Se a scuola ci fosse l'ora pagana

A leggerne sulle cronache, non pare che l’ora di islamismo depurato sia prossima sul quadrante
della scuola italiana.
La lentezza dell’Italia ufficiale è Oriente, il suo tempo non conosce orario, tra la frenesia
informatico-telematica s’intravvede il beduino che guarda le capre, la mula di mastro Don
Gesualdo, la guerra di Troia... Basta pensare ai processi civili: passano generazioni... Però neppure
l’Islam ha fretta. L’idea di convertire l’Europa cristiana in dissolvimento religioso, dopo le mura di
Vienna e le lance di Poitiers, e il lungo sonno prima di Lawrence e l’apparizione come dal nulla di
Israele, è sogno islamico, certamente.
Ma forse nella diaspora delle moschee vecchie e nuove si pensa di arrivarci (Ramadan
puntualmente osservato da almeno metà delle famiglie italiane oggi tiepidamente cattoliche) non
prima del 2101.
Quel che sarà - sarà.

La prospettiva più vicina impone due verità: a) l’Islam non è assimilabile né modificabile. Quel che
è avvenuto nel tremendo dogmatismo cristiano medievale rotto dalla Riforma e inoltre dopo tre
secoli di miracolosa filologia critica biblica incessante non ha neppure sfiorato la grande Muraglia
coranica, e adesso abbiamo anche il confronto radicale con una guerra santa senza frontiere. b) il
moltiplicarsi delle moschee non è segno di integrazione né di estensione della libertà di coscienza
(che subordina tutti i dogmi alla legge di ogni vera Repubblica) ma di occupazione, che per noi è
politica e data per concessione, per loro si tratta invece di spazi e spazietti urbani assunti dalla fede
coranica e sottratti legalmente, in senso religioso illimitato, alla sovranità della maggioranza non
mussulmana.
Islam non è buddismo né chiesa evangelica o altro. Islam è Islam. E’ sciocchino chiedergli di essere
diverso. All’Opus Dei puoi chiedergli di essere liberale? Bene. A ciascuno il suo.
L’ora scolastica cattolica brucia un tempo dello Stato uguale per tutte le religioni (che in Italia sono,
grandi e piccole, circa settecento); l’ora scolastica islamica azzererebbe (o renderebbe relativa) la
sovranità statale assoluta su tanti frammentini di territorio pubblico quante sono le aule destinate a
ospitarla. Nell’idea coranica di comunità religiosa - se non erro -, la umma, il popolo dei credenti,
come ogni asfalto o tappeto di preghiera, a maggior ragione ogni aula dove s’impartiscano a un
pezzetto di umma lezioni di Libro Sacro (il Kitàb) diventerebbe dar-al-islam, Casa di Islam
(tradotto solitamente terra d’Islam, ma nel fondo rimane sempre il senso primario di casa propria,
porzione, porziuncola del popolo credente).
Esaminandola in base al diritto religioso islamico la faccenda potrà, credo, essere chiarita meglio, e
suggerisco di consultarlo prima di compiere passi incauti per incantamento dell’inafferrabile
fantasma dell’integrazione per tutti e concessa a tutti.

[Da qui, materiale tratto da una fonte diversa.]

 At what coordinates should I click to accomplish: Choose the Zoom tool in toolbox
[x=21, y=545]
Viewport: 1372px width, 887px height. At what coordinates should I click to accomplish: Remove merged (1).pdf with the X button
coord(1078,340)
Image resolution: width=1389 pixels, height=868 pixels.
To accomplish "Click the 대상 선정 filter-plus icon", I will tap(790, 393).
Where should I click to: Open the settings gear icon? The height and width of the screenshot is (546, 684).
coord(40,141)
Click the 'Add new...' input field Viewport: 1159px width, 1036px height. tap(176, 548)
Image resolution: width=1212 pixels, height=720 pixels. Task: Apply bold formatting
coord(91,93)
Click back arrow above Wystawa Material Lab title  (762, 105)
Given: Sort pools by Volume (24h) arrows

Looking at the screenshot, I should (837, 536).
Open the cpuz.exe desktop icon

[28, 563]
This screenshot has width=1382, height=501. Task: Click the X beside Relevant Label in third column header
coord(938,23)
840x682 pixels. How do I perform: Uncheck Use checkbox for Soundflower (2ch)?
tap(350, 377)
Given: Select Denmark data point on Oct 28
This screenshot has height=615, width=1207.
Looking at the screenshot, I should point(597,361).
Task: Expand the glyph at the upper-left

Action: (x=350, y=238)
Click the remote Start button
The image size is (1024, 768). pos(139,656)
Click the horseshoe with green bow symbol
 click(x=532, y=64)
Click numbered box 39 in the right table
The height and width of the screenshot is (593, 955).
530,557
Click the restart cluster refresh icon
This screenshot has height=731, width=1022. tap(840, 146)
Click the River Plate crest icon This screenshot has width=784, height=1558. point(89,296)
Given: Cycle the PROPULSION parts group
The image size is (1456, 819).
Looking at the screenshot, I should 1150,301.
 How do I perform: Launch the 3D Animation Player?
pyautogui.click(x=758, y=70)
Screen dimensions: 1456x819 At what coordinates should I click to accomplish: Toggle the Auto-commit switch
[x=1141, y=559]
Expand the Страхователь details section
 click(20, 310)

Se l’ora fosse, utopisticamente, catto-mussulmana e addirittura maschile-femminile, la lezione di
tolleranza sarebbe esemplare; ma dubito che la Chiesa e gli imam, giubilanti, la riceverebbero dal
nostro Stato come una grazia.

La bio-diversità religiosa è una realtà umana come tutto ciò che è vivente, e ne va tenuto conto.
L’esistenza delle balene (non esclusa Moby Dick) importa ai condominii della Bovisa o di
Mirafiori, dei Parioli o di Firenze, ma per applicare alle religioni questa grande e povera verità non
si può dare filosoficamente il mondo alle concezioni monoteiste: ci vuole una filosofia naturale, un
pensiero dai monoteismi rigettato e perseguitato.

Un’ora scolastica e extrascolare diversa, allora? Di paganesimo puro e rigoroso? Di pitagorismo? Di
stoicismo? Con letture virgiliane? Il sesto dell’Eneide come iniziazione ai regni per dove passerà
Dante il cristiano? Dante frater templarius, amico di ebrei e di mussulmani, e grande condor in volo
al di sopra di tutti?
Sarebbe una bella finestra, da cui potrebbero apparirci, forse, le luci remote dell’Amore infinito.